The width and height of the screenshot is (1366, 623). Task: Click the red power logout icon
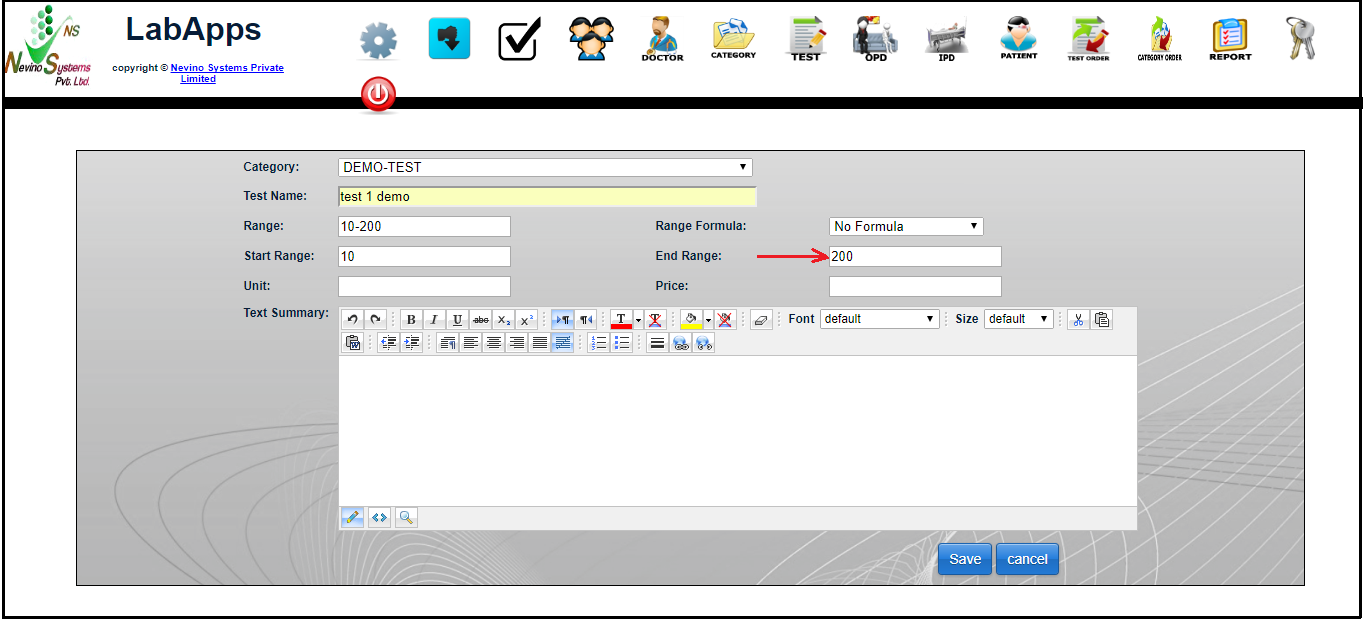[378, 95]
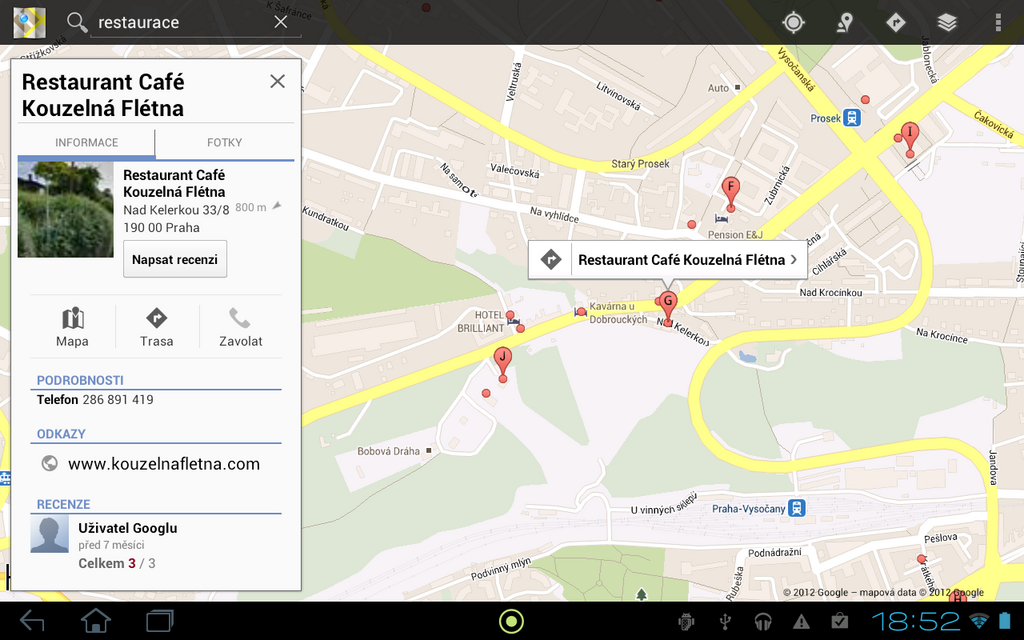Open www.kouzelnafletna.com website link
The width and height of the screenshot is (1024, 640).
[163, 464]
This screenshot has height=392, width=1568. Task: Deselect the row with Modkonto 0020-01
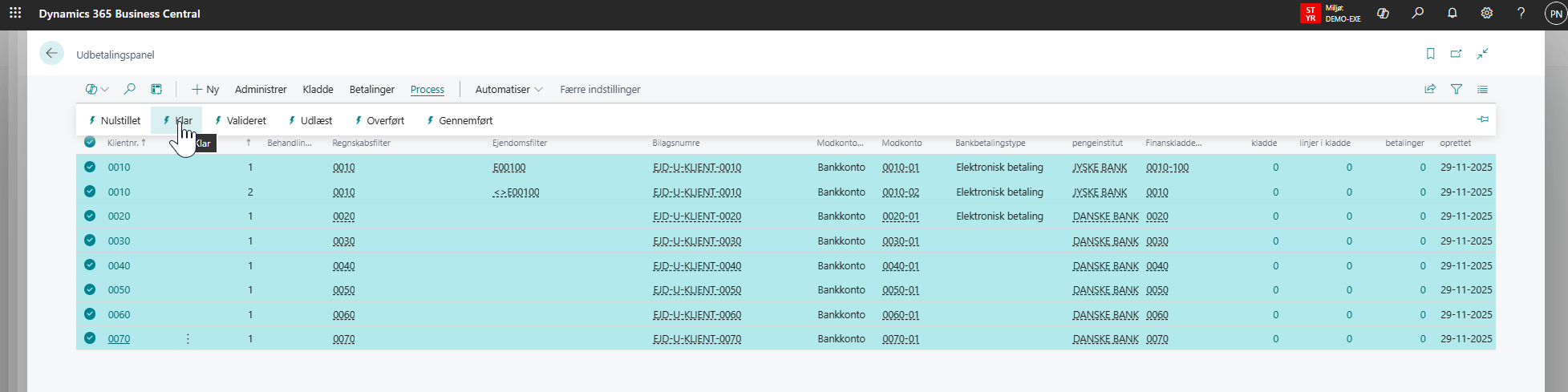point(90,216)
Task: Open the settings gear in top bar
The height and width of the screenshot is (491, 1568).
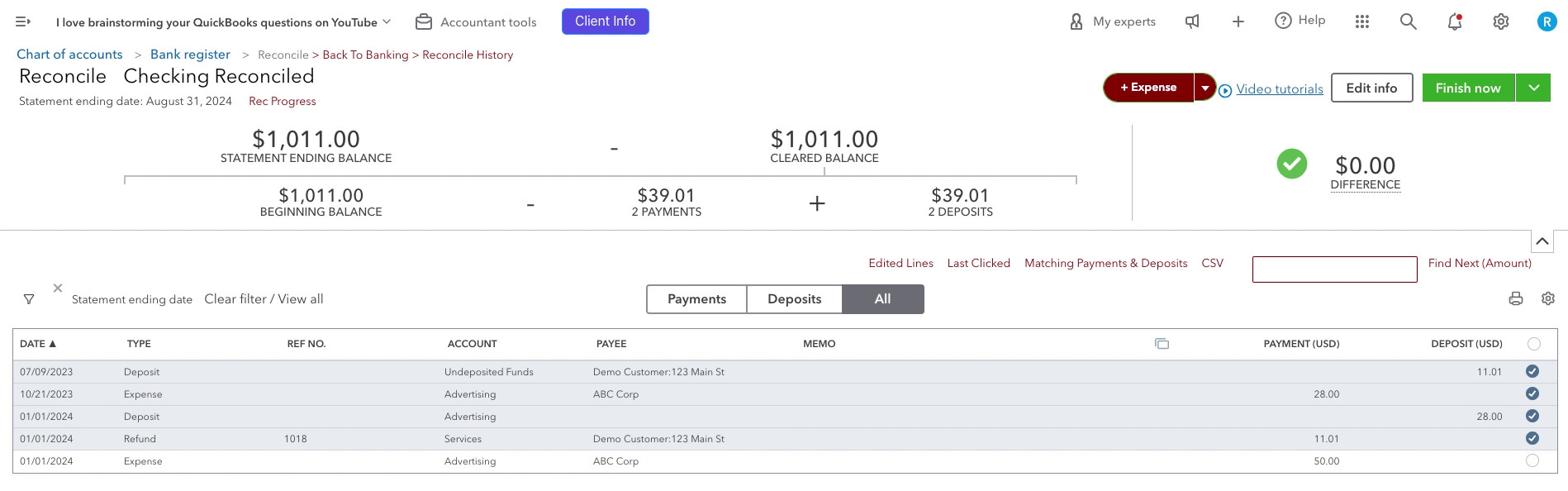Action: point(1501,22)
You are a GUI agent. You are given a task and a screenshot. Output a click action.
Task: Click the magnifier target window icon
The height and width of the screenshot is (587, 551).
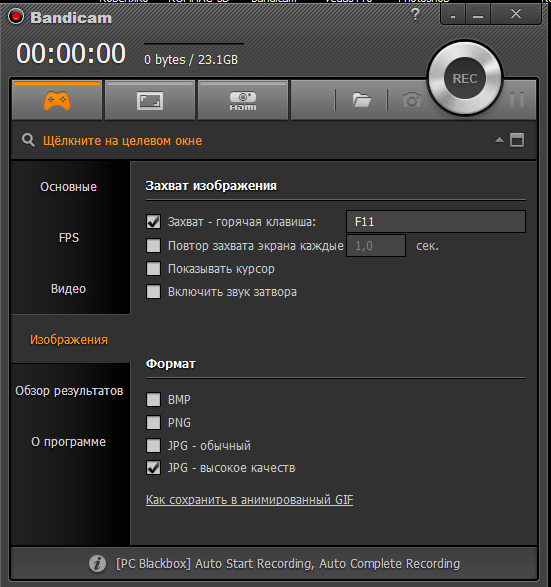pos(28,140)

----

• Work to be completed:
Copy out every item above word for word, and leave the pictures out of your copy.

• Result of this task:
The width and height of the screenshot is (1366, 623). Task: Click the red power logout icon
[378, 95]
Open www.kouzelnafletna.com website link
The width and height of the screenshot is (1024, 640).
[163, 464]
This screenshot has height=392, width=1568. Task: Deselect the row with Modkonto 0020-01
point(90,216)
Task: Open the settings gear in top bar
The height and width of the screenshot is (491, 1568).
Action: point(1501,22)
You are a GUI agent. You are given a task and a screenshot. Output a click action.
Task: Click the magnifier target window icon
The height and width of the screenshot is (587, 551).
pos(28,140)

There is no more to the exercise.